WORK INSTRUCTIONS.
Reproduce every line of the material, exactly as given.

EXERCISE DATA.
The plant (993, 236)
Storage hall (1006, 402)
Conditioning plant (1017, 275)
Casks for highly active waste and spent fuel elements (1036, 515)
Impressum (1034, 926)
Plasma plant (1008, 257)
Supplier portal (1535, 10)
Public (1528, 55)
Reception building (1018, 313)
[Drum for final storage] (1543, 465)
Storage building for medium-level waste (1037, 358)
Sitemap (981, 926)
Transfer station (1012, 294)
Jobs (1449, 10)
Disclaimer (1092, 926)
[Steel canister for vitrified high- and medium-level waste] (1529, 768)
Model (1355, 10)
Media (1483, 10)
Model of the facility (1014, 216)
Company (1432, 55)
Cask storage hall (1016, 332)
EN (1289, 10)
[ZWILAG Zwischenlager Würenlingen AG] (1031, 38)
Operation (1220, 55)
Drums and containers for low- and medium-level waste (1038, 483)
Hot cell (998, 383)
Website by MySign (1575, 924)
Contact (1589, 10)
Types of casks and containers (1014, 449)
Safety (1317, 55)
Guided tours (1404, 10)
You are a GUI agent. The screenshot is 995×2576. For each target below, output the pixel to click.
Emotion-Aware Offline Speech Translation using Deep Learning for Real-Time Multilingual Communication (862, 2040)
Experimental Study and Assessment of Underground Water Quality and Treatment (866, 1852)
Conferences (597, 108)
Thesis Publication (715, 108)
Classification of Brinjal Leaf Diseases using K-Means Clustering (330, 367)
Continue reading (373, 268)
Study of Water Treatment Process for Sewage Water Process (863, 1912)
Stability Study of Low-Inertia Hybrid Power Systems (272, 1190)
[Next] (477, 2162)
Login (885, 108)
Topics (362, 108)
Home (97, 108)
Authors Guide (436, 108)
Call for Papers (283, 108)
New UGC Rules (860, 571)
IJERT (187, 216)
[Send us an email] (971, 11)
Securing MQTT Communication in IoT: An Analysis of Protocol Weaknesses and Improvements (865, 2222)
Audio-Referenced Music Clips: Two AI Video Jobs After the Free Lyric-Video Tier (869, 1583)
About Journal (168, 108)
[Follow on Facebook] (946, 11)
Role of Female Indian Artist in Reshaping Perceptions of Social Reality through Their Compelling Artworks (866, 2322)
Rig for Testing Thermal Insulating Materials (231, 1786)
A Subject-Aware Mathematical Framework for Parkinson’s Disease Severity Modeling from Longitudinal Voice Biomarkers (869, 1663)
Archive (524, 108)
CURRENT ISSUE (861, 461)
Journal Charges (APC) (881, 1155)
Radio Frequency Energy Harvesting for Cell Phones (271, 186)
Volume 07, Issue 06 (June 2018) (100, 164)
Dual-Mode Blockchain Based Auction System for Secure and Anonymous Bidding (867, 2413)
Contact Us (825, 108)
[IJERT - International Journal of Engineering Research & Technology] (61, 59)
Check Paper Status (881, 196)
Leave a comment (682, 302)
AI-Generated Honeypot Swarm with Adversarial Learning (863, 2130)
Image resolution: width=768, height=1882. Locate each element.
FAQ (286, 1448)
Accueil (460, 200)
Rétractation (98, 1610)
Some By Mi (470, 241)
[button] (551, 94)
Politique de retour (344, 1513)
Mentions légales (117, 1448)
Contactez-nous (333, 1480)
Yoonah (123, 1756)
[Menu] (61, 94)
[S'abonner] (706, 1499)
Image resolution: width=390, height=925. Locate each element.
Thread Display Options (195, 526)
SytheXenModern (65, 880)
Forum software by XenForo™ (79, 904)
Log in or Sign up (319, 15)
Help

EXERCISE RESPONSE.
The plant (993, 236)
Storage hall (1006, 402)
Conditioning plant (1017, 275)
Casks for highly active waste and spent fuel elements (1036, 515)
Impressum (1034, 926)
Plasma plant (1008, 257)
Supplier portal (1535, 10)
Public (1528, 55)
Reception building (1018, 313)
[Drum for final storage] (1543, 465)
Storage building for medium-level waste (1037, 358)
Sitemap (981, 926)
Transfer station (1012, 294)
Jobs (1449, 10)
Disclaimer (1092, 926)
[Steel canister for vitrified high- and medium-level waste] (1529, 768)
Model (1355, 10)
Media (1483, 10)
Model of the facility (1014, 216)
Company (1432, 55)
Cask storage hall (1016, 332)
EN (1289, 10)
[ZWILAG Zwischenlager Würenlingen AG] (1031, 38)
Operation (1220, 55)
Drums and containers for low- and medium-level waste (1038, 483)
Hot cell (998, 383)
Website by MySign (1575, 924)
Contact (1589, 10)
Types of casks and containers (1014, 449)
Safety (1317, 55)
Guided tours (1404, 10)
You are a GUI agent. The screenshot is 995×2576. For each target below, output the pixel to click.
Emotion-Aware Offline Speech Translation using Deep Learning for Real-Time Multilingual Communication (862, 2040)
Experimental Study and Assessment of Underground Water Quality and Treatment (866, 1852)
Conferences (597, 108)
Thesis Publication (715, 108)
Classification of Brinjal Leaf Diseases using K-Means Clustering (330, 367)
Continue reading (373, 268)
Study of Water Treatment Process for Sewage Water Process (863, 1912)
Stability Study of Low-Inertia Hybrid Power Systems (272, 1190)
[Next] (477, 2162)
Login (885, 108)
Topics (362, 108)
Home (97, 108)
Authors Guide (436, 108)
Call for Papers (283, 108)
New UGC Rules (860, 571)
IJERT (187, 216)
[Send us an email] (971, 11)
Securing MQTT Communication in IoT: An Analysis of Protocol Weaknesses and Improvements (865, 2222)
Audio-Referenced Music Clips: Two AI Video Jobs After the Free Lyric-Video Tier (869, 1583)
About Journal (168, 108)
[Follow on Facebook] (946, 11)
Role of Female Indian Artist in Reshaping Perceptions of Social Reality through Their Compelling Artworks (866, 2322)
Rig for Testing Thermal Insulating Materials (231, 1786)
A Subject-Aware Mathematical Framework for Parkinson’s Disease Severity Modeling from Longitudinal Voice Biomarkers (869, 1663)
Archive (524, 108)
CURRENT ISSUE (861, 461)
Journal Charges (APC) (881, 1155)
Radio Frequency Energy Harvesting for Cell Phones (271, 186)
Volume 07, Issue 06 (June 2018) (100, 164)
Dual-Mode Blockchain Based Auction System for Secure and Anonymous Bidding (867, 2413)
Contact Us (825, 108)
[IJERT - International Journal of Engineering Research & Technology] (61, 59)
Check Paper Status (881, 196)
Leave a comment (682, 302)
AI-Generated Honeypot Swarm with Adversarial Learning (863, 2130)
Image resolution: width=768, height=1882. Locate each element.
FAQ (286, 1448)
Accueil (460, 200)
Rétractation (98, 1610)
Some By Mi (470, 241)
[button] (551, 94)
Politique de retour (344, 1513)
Mentions légales (117, 1448)
Contactez-nous (333, 1480)
Yoonah (123, 1756)
[Menu] (61, 94)
[S'abonner] (706, 1499)
Image resolution: width=390, height=925. Locate each element.
Thread Display Options (195, 526)
SytheXenModern (65, 880)
Forum software by XenForo™ (79, 904)
Log in or Sign up (319, 15)
Help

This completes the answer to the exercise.